• Your instructions: Among the entries that follow, how many lines contain the string "card"? Write the number alone.

═════ Data under study ═════

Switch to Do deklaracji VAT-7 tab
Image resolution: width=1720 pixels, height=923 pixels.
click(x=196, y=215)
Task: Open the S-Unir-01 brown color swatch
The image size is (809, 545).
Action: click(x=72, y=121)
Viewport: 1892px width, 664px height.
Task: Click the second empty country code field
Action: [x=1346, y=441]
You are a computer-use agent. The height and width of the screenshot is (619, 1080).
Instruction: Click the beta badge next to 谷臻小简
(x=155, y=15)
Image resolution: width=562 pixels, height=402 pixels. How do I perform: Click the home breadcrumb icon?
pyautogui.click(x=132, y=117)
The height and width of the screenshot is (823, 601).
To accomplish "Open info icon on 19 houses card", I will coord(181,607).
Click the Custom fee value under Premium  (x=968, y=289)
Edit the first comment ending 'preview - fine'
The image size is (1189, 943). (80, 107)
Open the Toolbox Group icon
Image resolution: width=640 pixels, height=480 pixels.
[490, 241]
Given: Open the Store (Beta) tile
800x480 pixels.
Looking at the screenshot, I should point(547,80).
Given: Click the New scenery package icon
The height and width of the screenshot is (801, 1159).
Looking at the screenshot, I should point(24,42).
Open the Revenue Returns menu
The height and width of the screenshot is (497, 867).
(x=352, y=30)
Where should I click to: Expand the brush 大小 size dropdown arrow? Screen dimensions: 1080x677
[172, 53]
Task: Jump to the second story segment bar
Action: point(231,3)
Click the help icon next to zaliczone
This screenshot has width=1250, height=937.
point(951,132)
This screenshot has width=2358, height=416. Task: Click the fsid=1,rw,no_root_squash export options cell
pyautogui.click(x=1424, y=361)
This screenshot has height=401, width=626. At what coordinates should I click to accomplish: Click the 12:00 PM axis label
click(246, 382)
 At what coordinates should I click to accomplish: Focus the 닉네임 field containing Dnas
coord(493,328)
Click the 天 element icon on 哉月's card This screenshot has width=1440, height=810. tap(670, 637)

═════

• Result below: 2